台風18号による静岡市清水区の浸水被害現地踏査
10月7日,台風18号による浸水被害が発生した静岡市清水区石川新町,大内新田付近を現地踏査し,浸水痕跡から付近の地盤高に対する浸水深を計測した.現地踏査の範囲と,計測した浸水深を図に示す. pic.twitter.com/Mt6WbjcCx6
なお,ここで行った調査は,面的な浸水状況の概略を把握する目的で,ポールと目視によっておこなった簡易計測であり,被害を証明する等の目的で使用できる厳密なものではない.また当方では厳密な計測を実施する技術を持ち合わせておらず,依頼があっても対応できない.
今回現地踏査した範囲内では,洪水により,外観上明らかに倒壊,流失した建物は認められなかった.浸水深は多くの場所で1m以下であった.1m以上の場所もあるが,それらの多くは川の周囲などで局所的に低くなっているところであった.2階まで浸水したような場所は認められなかった.

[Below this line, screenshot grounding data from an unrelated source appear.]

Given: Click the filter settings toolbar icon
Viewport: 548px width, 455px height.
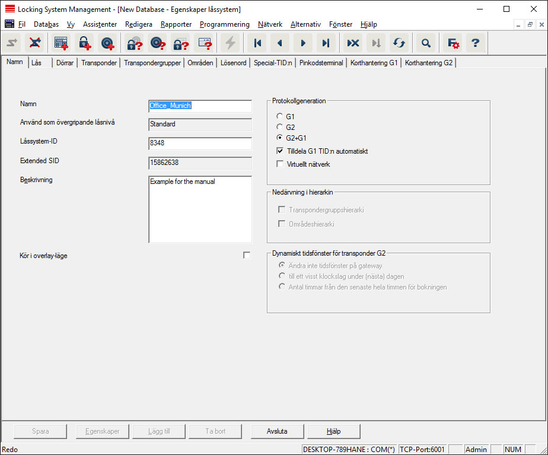Looking at the screenshot, I should (x=453, y=43).
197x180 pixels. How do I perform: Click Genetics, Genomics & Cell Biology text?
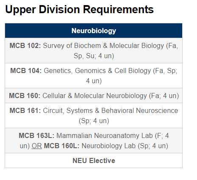[x=97, y=70]
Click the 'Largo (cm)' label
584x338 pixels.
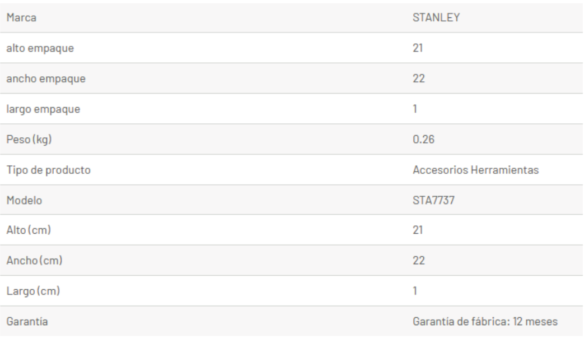coord(32,290)
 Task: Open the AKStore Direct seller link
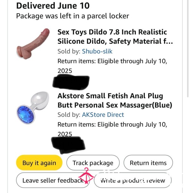103,115
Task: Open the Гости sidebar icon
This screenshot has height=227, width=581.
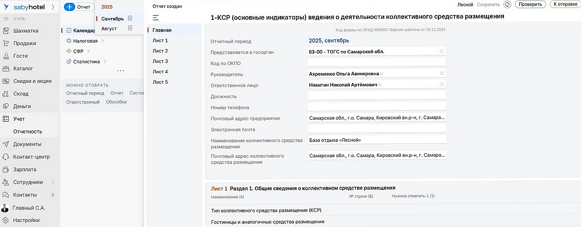Action: [6, 56]
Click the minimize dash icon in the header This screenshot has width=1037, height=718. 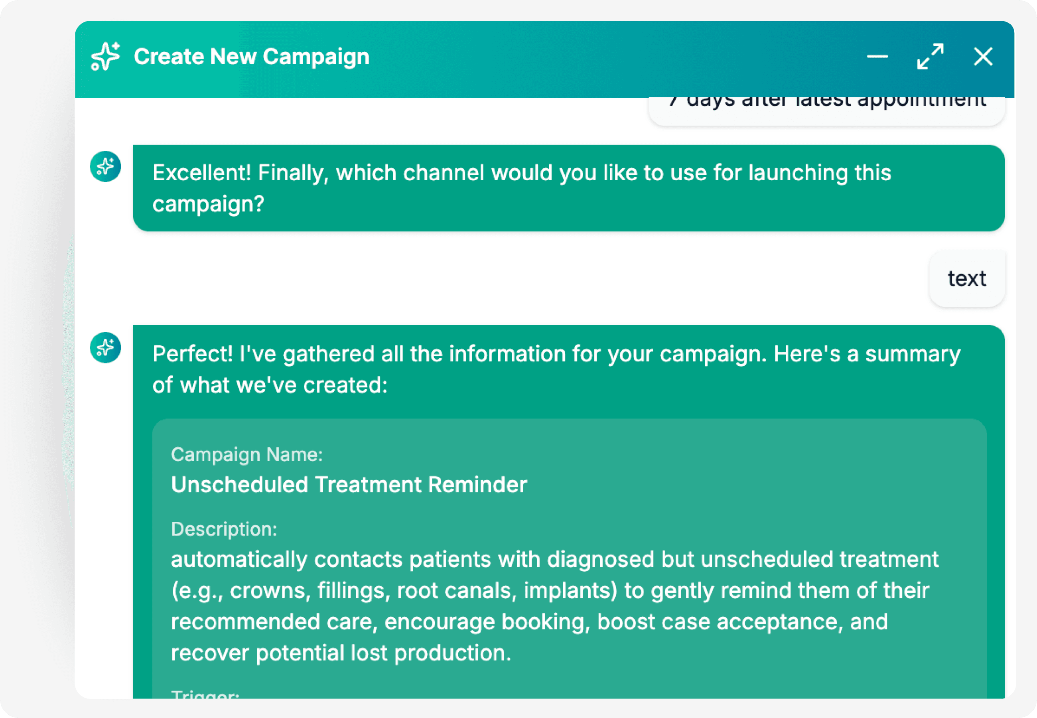point(877,57)
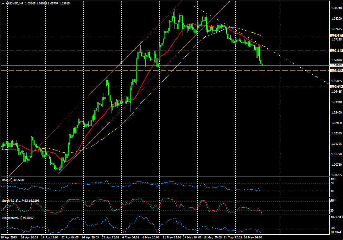The height and width of the screenshot is (240, 343).
Task: Click the current price label 1.05815
Action: tap(336, 65)
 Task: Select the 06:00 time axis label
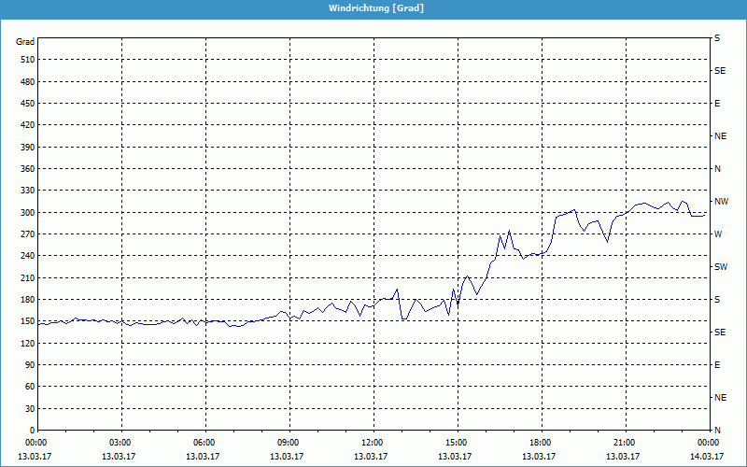(x=204, y=443)
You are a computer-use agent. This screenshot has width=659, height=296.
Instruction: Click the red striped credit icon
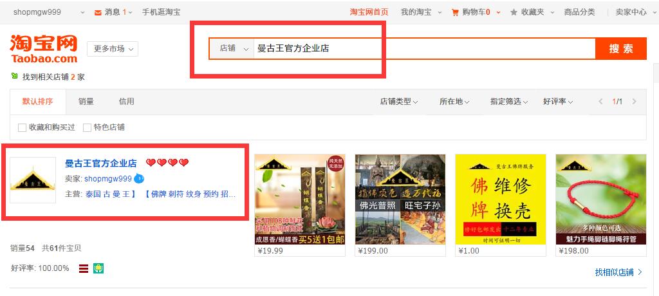point(84,268)
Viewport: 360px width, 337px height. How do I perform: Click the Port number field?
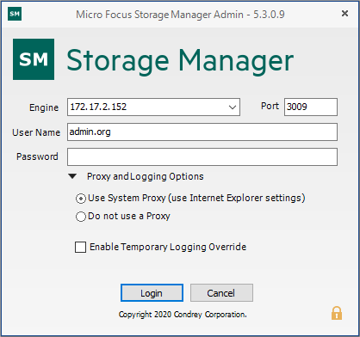tap(311, 107)
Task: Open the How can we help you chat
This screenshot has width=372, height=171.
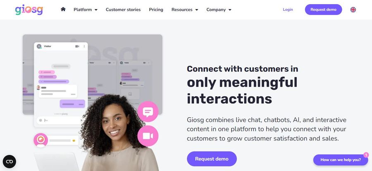Action: 341,160
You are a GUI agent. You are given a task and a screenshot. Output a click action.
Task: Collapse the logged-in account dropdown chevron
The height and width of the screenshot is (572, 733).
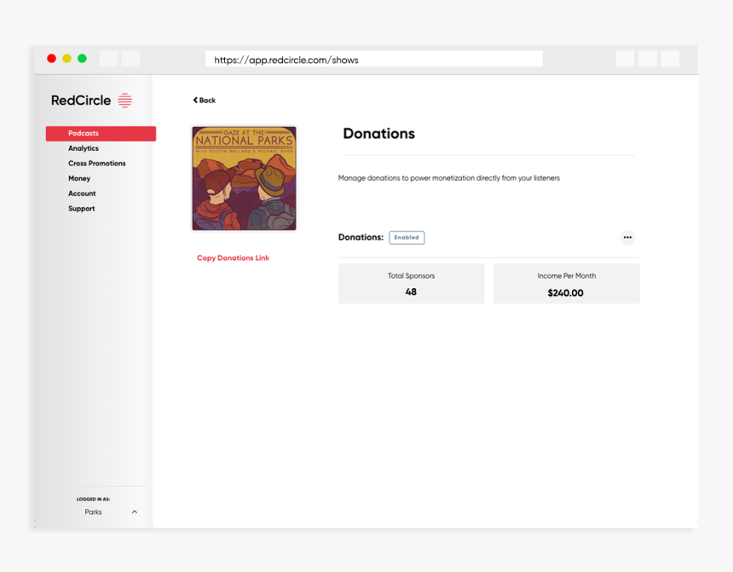(x=134, y=511)
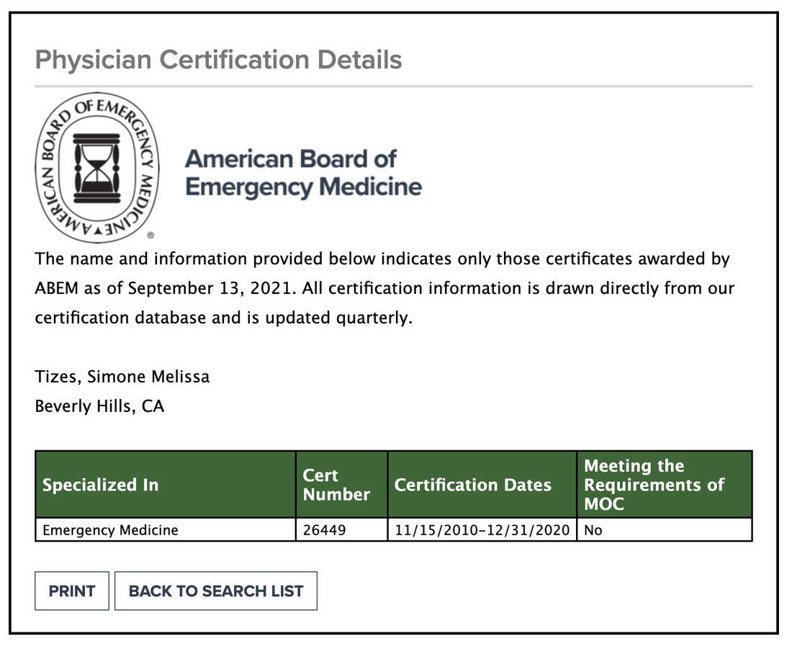Image resolution: width=792 pixels, height=649 pixels.
Task: Click the American Board of Emergency Medicine wordmark
Action: tap(303, 173)
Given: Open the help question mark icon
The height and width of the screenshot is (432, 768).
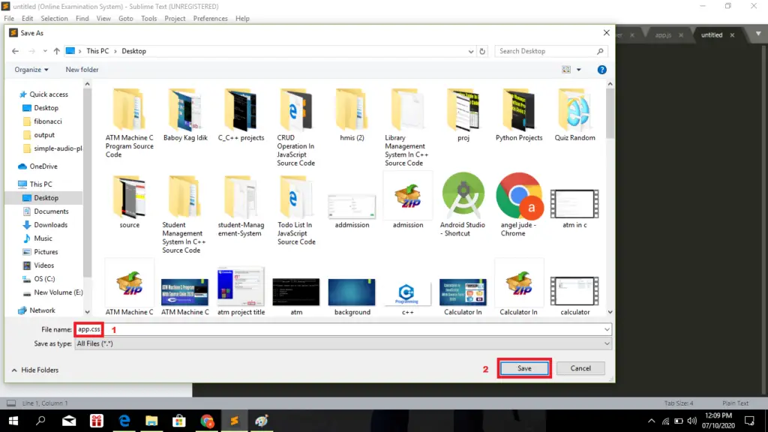Looking at the screenshot, I should pos(602,70).
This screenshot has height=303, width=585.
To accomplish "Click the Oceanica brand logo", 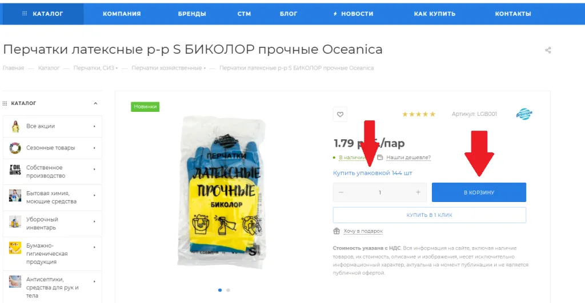I will [524, 114].
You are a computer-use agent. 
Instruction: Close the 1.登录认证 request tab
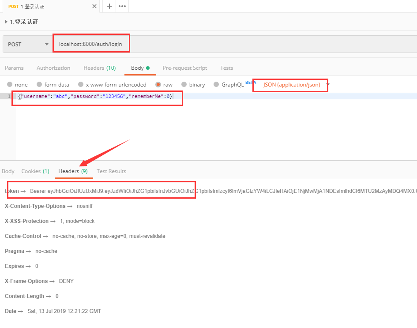94,6
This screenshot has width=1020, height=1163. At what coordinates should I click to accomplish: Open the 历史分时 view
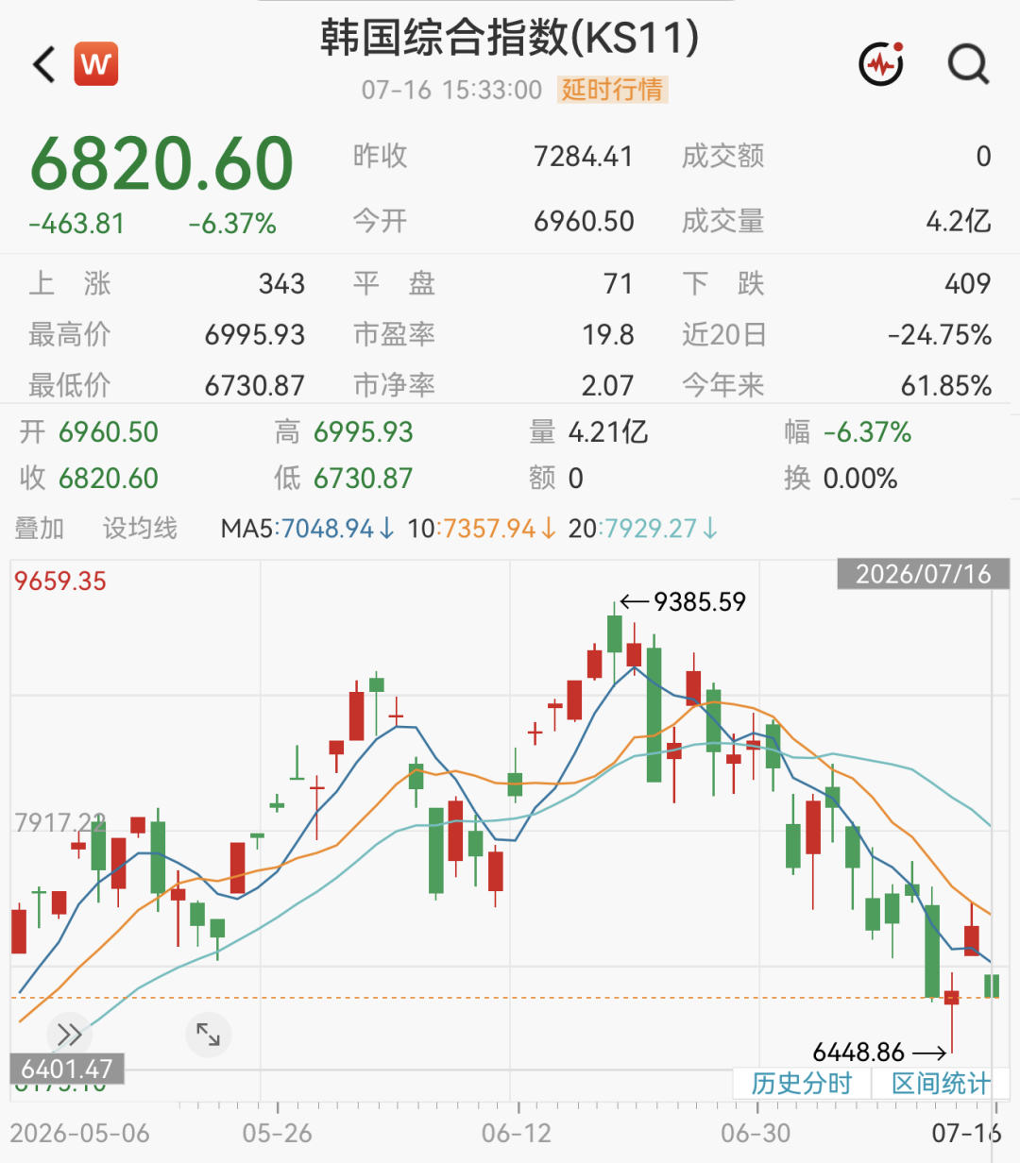click(x=801, y=1083)
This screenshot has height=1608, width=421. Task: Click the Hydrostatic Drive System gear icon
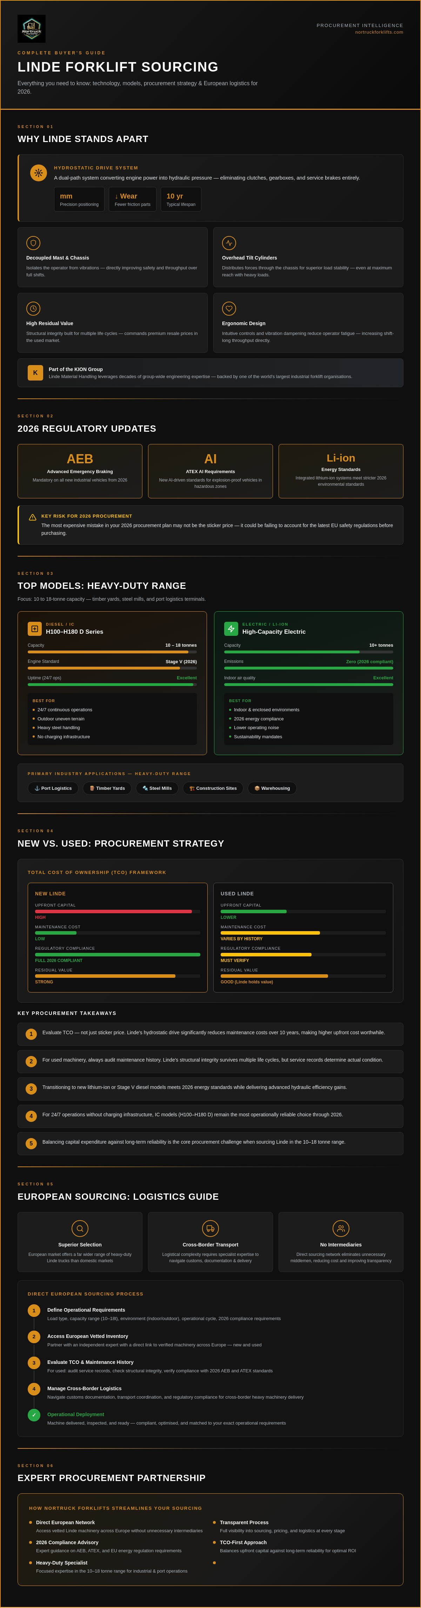tap(39, 173)
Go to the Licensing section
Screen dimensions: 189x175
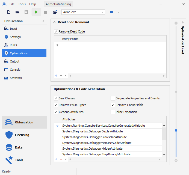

この付近では,周囲の地盤から0.5-1m程度かさ上げして建てられている住家や,ピロティ構造で1階部分を車庫などにして2階以上に居住しているなど,浸水に対する備えが考慮されていると思われる住家も見られた.このため1m程度の浸水でも床上浸水とならないケースも少なくなかった.
計測した浸水深と,1974-1978年頃の空中写真を重ねた図を下に示す.今回の踏査範囲で,明瞭な浸水痕跡が認められた箇所は,1974-1978年頃には住家がなかった箇所も少なくない. pic.twitter.com/TTsfbKI8JH
当方は,災害情報が専門であり,洪水現象のメカニズムの解明を専門とするものではないので,今後,これ以上詳細な浸水深に関する調査研究を行う予定はない.また,災害情報面からの調査も,すでに多数の事案を抱え,中途半端な調査をすることは適切でないと考えるので,実施する余裕はない.